Stated task A >> Using the Vasconia Sporting Club article, decide whether each statement agrees with it: (i) the club's ground was in San Sebastián; (ii) Sociedad de Foot-Ball was officially established in 1910; (iii) Real Sociedad played in the 1910 Copa UCEF under Vasconia's name and registration. Answer yes or no for each and quote the words that settle it.
Stated task B >>
Answer these questions from the Vasconia Sporting Club article, one per line:
(i) Which stadium is given as the club's ground?
(ii) In which province does the article place San Sebastián?
(iii) What did the Spanish championship regulations require of a club before it could participate?
Stated task C >> Name every field label in the summary box at the top of the Vasconia Sporting Club article.
* Start Source passage *
Vasconia Sporting Club
- Full name: Vasconia Sporting Club
- Founded: Before 1910
- Dissolved: Unknown
- Ground: Ondarreta Stadium, San Sebastián, Spain

= Vasconia SC =

Vasconia Sporting Club (also known as Vasconia SC) was a sports club from San Sebastián, Gipuzkoa, Spain. The club is chiefly known for providing the name and registration under which the Real Sociedad team competed in the 1910 Copa UCEF.

== History ==

Vasconia Sporting Club was one of several early sports clubs in San Sebastián during the development of association football in the city. The club existed alongside other early football organisations, including San Sebastián Recreation Club and Esperanza.

The club became particularly significant in 1910 because the recently established Sociedad de Foot-Ball could not yet compete under its own name. Sociedad de Foot-Ball had been officially established on 7 September 1909, but the regulations of the Spanish championship required a club to have the necessary period of legal existence before participating.
* End Source passage *
* Start Records shown *
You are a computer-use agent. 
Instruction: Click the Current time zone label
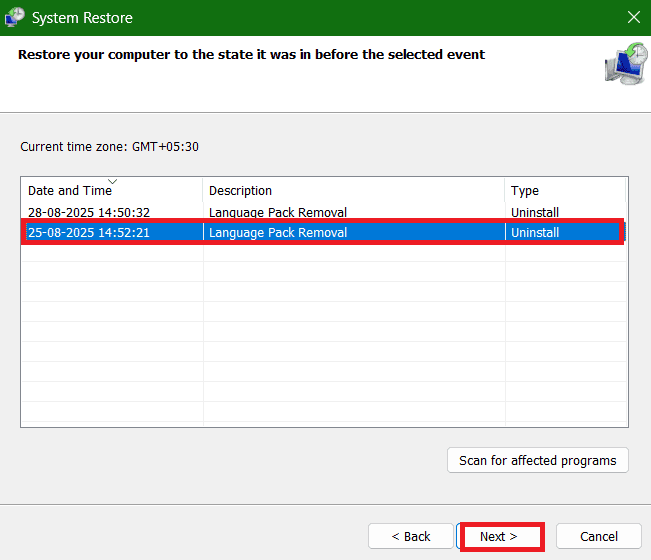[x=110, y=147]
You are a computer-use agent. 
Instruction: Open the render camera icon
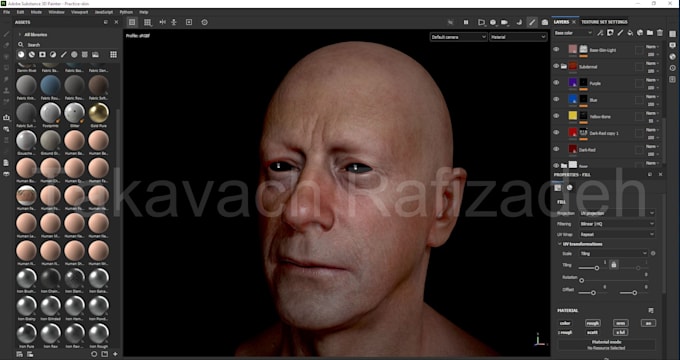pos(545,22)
* End Records shown *
* Start Records shown *
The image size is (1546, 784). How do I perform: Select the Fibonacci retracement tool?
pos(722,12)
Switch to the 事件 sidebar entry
* End Records shown *
* Start Records shown *
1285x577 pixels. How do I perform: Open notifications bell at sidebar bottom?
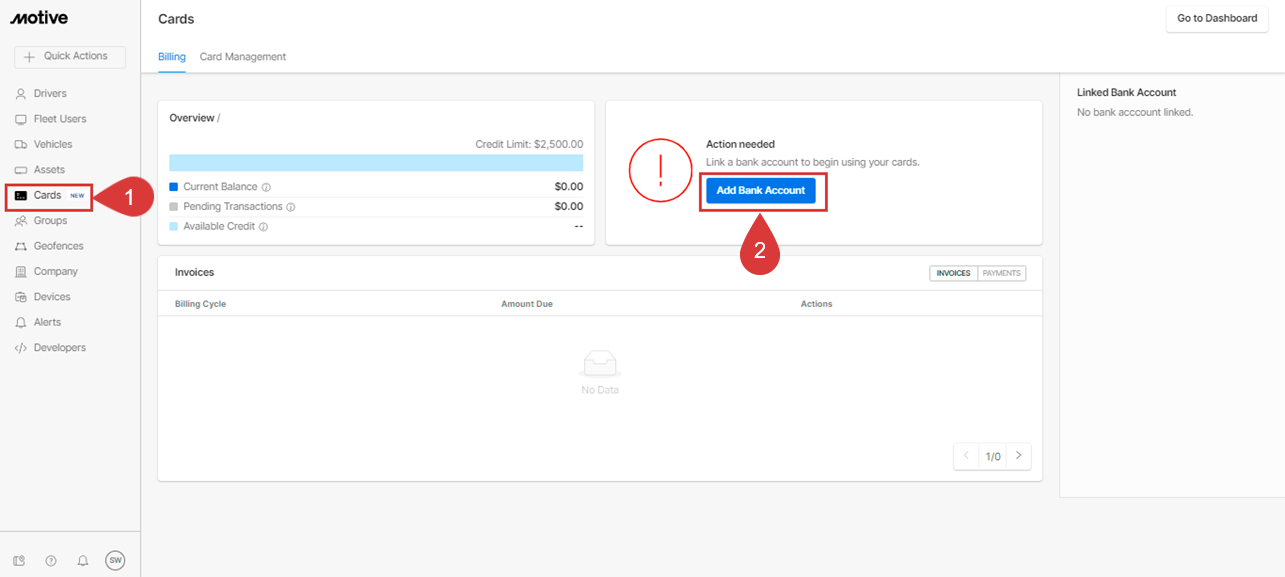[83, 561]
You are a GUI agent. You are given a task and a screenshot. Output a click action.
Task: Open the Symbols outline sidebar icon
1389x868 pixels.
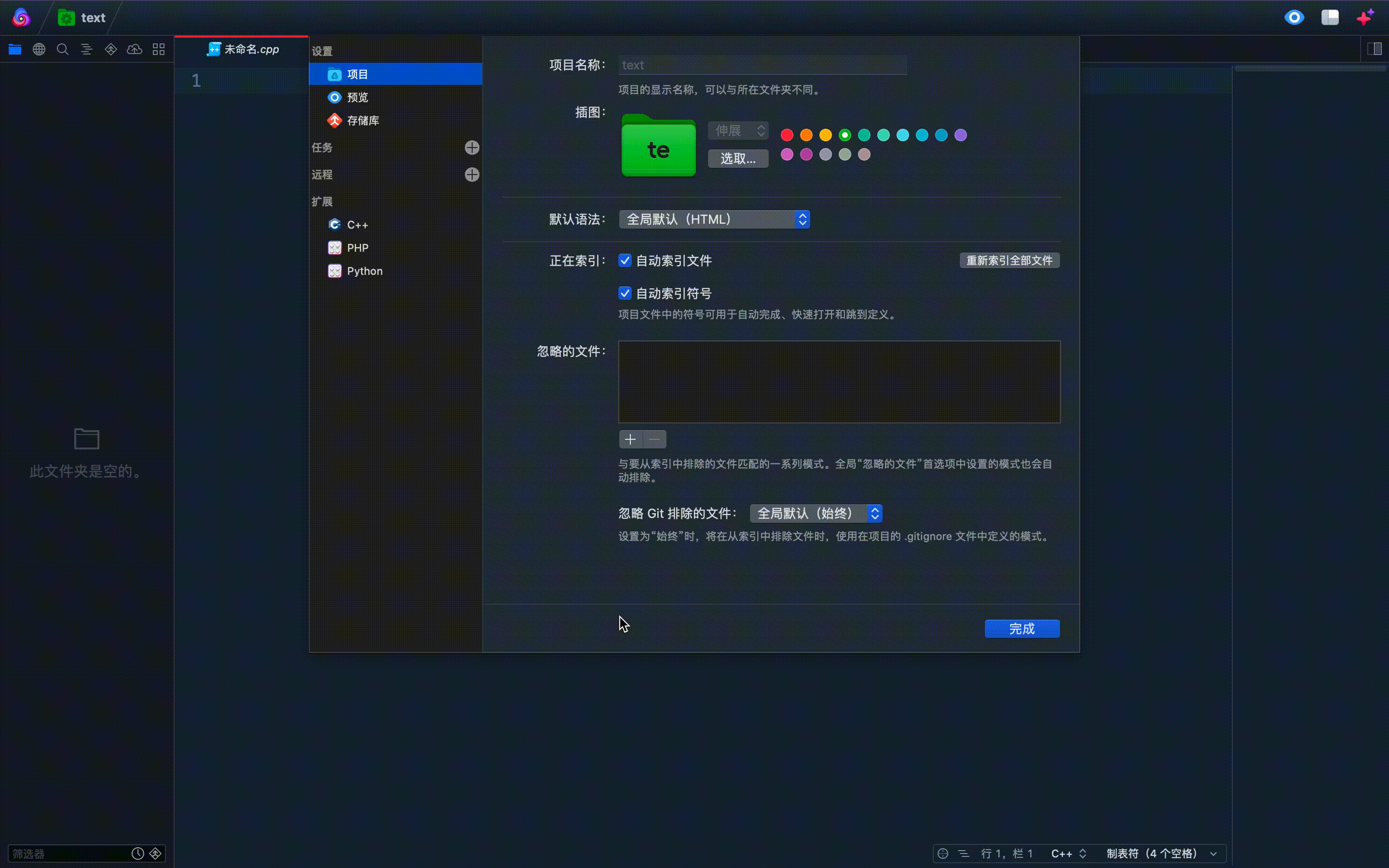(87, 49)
* End Records shown *
Correct answer A >>
(i) Yes: "Ground: Ondarreta Stadium, San Sebastián, Spain"
(ii) No: "officially established on 7 September 1909"
(iii) Yes: "providing the name and registration under which the Real Sociedad team competed in the 1910 Copa UCEF"

Correct answer B >>
(i) Ondarreta Stadium
(ii) Gipuzkoa
(iii) The necessary period of legal existence

Correct answer C >> Full name; Founded; Dissolved; Ground